Top of MATERIAL SUPPLIED
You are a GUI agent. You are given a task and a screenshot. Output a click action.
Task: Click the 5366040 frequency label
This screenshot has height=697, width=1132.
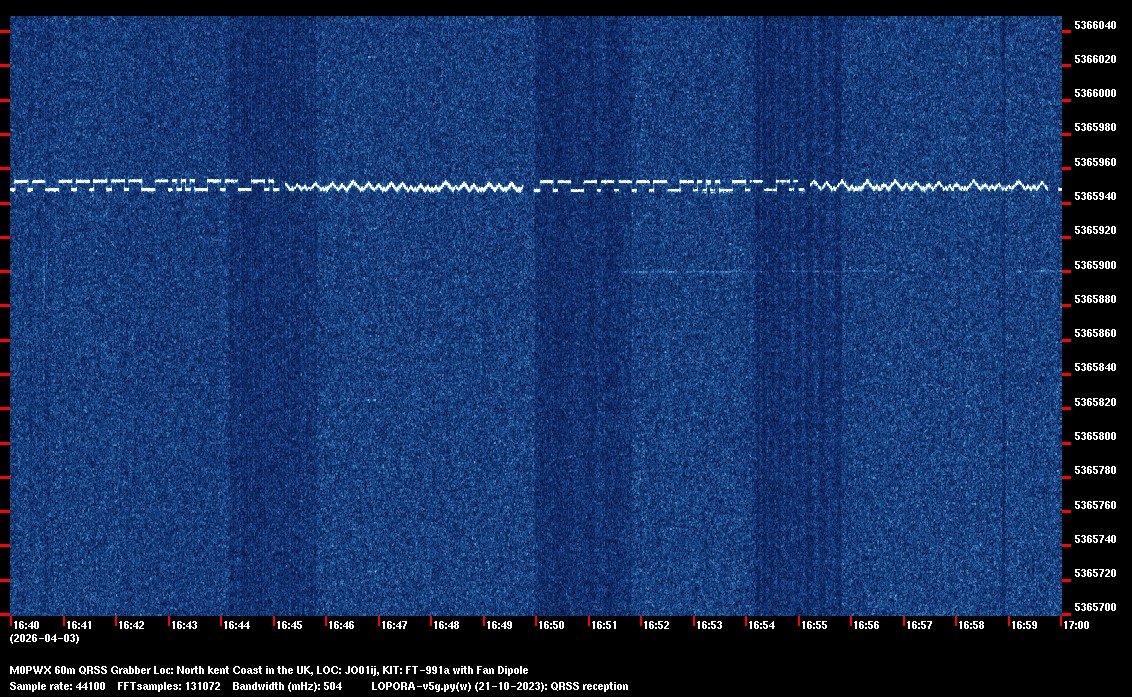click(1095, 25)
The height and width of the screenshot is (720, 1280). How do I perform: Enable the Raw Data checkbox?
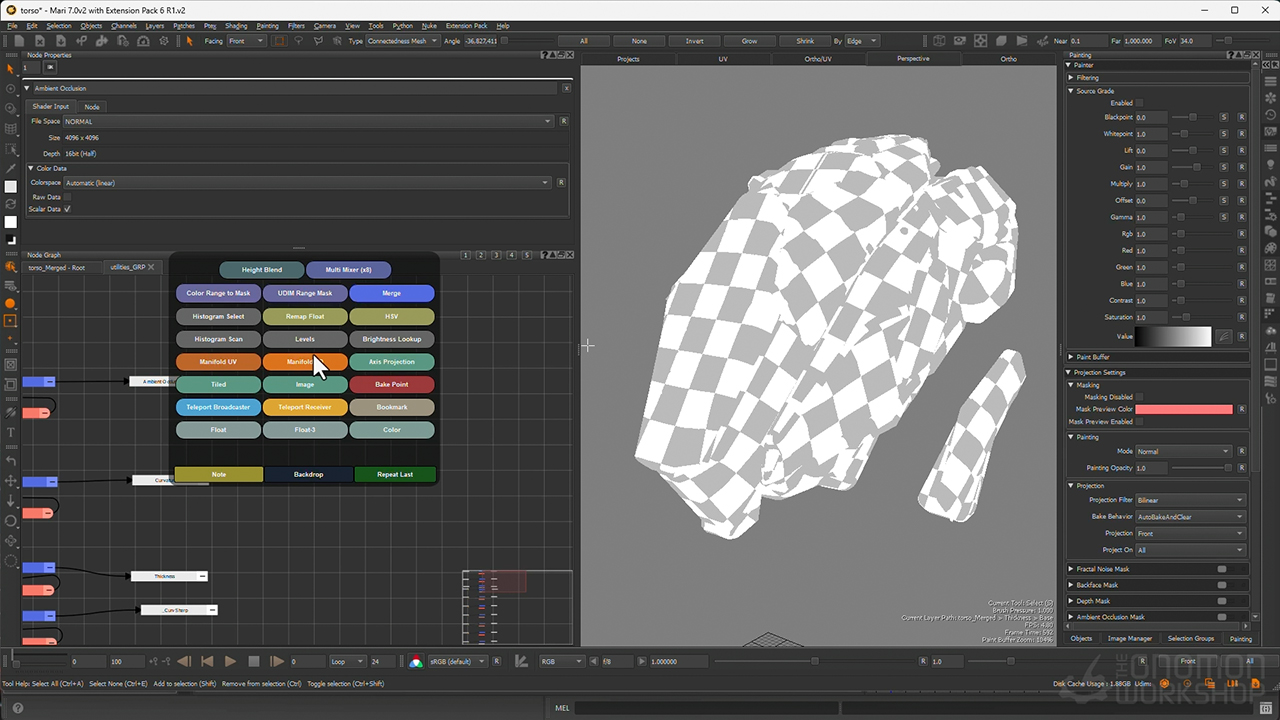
Bottom of MATERIAL SUPPLIED
THE PROBLEM. What is wanted is the listing, written out exactly, with each picture removed.

SOLUTION FOR THIS PROBLEM.
You are a GUI agent. You are given a task and a screenshot. Output a click action.
Task: Click the 5366040 frequency label
This screenshot has height=697, width=1132.
click(1095, 25)
The height and width of the screenshot is (720, 1280). How do I perform: Enable the Raw Data checkbox?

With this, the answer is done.